I stumbled across this rather neat link last night: “Dylan Thomas wrote Under Milk Wood, Brendan Behan wrote under Littlewood” – referring to Joan Littlewood whose Theatre Workshop put on The Quare Fellow at the Theatre Royal Stratford East in 1956, transferring to the West End and ultimately to Broadway, establishing his international rep.

It’s the last commonality on the list above – time spent in New York – which gives rise to this posting. A new play entitled Brendan at the Chelsea is coming up this month at the Riverside in Hammersmith (starting 15th January) written by Behan’s niece Janet and starring Adrian Dunbar (The Crying Game, The General, My Left Foot, Hear My Song – who co-directs) and Brid Brennan (Dancing at Lughnasa, Topsy-Turvy).
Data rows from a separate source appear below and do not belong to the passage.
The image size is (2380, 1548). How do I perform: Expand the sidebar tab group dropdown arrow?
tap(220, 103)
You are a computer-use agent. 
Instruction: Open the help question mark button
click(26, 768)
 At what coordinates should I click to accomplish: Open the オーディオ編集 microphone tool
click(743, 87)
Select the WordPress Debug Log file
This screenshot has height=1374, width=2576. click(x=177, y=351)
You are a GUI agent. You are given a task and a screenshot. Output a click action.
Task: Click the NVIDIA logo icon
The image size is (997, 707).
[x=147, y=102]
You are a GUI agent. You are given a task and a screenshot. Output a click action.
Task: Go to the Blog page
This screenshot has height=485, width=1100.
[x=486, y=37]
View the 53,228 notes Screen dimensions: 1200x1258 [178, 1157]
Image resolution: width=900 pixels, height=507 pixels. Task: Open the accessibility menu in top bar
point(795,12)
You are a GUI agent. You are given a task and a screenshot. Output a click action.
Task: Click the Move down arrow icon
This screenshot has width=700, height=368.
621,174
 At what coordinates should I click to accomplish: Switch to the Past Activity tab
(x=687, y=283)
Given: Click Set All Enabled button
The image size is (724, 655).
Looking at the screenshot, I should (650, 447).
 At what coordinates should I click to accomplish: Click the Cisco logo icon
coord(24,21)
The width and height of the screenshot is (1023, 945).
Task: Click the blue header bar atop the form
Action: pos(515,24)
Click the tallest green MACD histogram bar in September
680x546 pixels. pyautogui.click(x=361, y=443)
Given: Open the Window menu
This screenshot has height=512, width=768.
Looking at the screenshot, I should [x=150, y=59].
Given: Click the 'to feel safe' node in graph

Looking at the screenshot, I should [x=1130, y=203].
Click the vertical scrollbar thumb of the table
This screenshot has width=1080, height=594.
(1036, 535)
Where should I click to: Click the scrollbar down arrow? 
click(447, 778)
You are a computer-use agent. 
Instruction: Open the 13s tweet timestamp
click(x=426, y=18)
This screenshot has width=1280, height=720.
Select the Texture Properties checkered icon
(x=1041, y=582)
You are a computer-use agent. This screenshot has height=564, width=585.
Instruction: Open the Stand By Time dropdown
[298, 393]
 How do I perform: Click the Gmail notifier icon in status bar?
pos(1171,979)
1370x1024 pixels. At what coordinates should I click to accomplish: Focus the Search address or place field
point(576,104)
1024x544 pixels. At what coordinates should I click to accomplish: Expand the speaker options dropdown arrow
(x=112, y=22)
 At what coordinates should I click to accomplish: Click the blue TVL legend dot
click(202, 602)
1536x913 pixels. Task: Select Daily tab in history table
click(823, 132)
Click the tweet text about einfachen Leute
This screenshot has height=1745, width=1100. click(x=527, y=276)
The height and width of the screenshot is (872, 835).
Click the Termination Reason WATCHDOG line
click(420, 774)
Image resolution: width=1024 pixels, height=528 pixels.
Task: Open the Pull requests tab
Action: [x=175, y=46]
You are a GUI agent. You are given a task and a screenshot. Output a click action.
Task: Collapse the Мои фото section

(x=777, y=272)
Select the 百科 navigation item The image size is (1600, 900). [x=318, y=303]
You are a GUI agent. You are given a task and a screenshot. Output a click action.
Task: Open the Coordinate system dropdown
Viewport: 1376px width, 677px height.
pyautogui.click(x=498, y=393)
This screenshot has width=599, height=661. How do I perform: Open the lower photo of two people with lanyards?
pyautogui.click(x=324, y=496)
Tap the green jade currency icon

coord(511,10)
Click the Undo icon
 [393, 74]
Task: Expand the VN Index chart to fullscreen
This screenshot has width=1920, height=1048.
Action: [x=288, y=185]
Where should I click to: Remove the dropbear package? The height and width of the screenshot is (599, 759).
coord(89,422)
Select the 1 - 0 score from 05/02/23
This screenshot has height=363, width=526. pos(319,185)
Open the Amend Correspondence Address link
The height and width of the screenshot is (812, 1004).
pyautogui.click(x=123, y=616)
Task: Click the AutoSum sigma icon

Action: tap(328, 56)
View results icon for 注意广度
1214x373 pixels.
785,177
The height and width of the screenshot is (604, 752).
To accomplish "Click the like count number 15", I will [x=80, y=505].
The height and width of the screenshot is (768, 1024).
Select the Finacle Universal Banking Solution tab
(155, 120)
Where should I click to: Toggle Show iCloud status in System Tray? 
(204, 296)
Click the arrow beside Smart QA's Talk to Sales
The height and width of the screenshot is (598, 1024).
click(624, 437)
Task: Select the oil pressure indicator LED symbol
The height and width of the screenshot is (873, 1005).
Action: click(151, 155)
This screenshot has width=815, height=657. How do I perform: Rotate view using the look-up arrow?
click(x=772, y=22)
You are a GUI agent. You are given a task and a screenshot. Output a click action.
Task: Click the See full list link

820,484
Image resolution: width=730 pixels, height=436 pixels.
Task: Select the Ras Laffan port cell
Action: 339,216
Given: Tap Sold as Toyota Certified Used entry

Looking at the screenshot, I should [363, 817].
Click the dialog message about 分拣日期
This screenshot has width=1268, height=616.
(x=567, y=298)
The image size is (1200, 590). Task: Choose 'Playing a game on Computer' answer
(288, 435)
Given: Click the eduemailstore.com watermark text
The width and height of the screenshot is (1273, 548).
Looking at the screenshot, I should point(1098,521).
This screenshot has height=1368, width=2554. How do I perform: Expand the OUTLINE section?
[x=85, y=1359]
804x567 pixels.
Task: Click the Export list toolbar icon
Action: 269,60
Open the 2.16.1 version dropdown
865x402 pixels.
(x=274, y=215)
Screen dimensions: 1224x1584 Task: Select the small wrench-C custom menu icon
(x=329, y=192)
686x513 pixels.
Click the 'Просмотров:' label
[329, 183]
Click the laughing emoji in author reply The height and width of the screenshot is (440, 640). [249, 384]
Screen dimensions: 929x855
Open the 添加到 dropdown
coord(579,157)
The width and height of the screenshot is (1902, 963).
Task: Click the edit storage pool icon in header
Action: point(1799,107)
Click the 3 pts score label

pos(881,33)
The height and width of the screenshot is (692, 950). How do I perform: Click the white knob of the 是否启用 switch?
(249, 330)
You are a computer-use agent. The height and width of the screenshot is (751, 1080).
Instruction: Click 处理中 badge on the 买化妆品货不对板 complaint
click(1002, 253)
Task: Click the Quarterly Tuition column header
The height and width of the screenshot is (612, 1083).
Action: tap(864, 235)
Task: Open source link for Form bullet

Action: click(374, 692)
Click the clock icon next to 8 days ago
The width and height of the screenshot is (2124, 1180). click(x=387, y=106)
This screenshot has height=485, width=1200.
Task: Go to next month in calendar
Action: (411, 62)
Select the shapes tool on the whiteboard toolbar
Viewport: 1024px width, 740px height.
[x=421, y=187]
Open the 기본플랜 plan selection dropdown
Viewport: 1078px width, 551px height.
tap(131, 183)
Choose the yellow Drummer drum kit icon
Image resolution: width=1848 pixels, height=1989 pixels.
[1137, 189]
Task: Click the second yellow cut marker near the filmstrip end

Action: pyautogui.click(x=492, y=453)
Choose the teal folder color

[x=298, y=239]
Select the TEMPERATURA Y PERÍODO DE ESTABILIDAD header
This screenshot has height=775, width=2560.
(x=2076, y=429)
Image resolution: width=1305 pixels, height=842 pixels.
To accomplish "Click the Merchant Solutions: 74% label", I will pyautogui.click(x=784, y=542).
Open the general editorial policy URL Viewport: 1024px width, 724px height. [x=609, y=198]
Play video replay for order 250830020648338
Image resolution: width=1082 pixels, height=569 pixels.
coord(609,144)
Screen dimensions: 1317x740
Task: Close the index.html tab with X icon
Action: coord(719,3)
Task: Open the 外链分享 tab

It’s set in the 60s in the “legendary bohemian bolt-hole”, The Chelsea Hotel (where Dylan Thomas checked out of this world in 1953 with alcohol poisoning – hang-out also for that other poet who adopted Thomas’ name, Bob Dylan, and his buddy Allen Ginsberg, not to mention writers ranging from Eugene O’Neill to Arthur C. Clarke [who wrote 2001: A Space Odyssey there], and musos including Leonard Cohen, Jimi Hendrix, Janis Joplin and the Grateful Dead, and of course the ungrateful dead, Nancy Spungen, who had no fun in a room there with Sid back in 1978). So, fellow playwright Arthur Miller is just across the hall, the grooves of free jazzer Ornette Coleman are drifting down from a floor above and Brendan’s in his room, short of dough and inspiration – he’s hung over and way past the delivery date of his next book, not a line written. He’s been told to stop drinking or he’ll be dead in six months – and that was two years ago….

So all set for a lively night on 23rd Street. I’ll report back when I’ve seen it and if you fancy a night of drama, drink and the fascinating interaction of human Behans, you’re just a click away from the Riverside

Dexy’s Midnight Runners:
I remember buying their first single Dance Stance and being intrigued by the litany of literary Irish (including Brendan who I hadn’t read but if he was in the same list as Oscar Wilde that was good enough for me)

Never heard about Oscar Wilde
Don’t want to know about Brendan Behan
Don’t think about Sean O’Casey
Don’t care about George Bernard Shaw, Samuel Beckett
Won’t talk about Eugene O’Neill
Don’t know about Edna O’Brien
Won’t think about Laurence Sterne

Shut it
You don’t undertand it
Shut it
That’s not the way I planned it
Shut your mouth til you know the truth.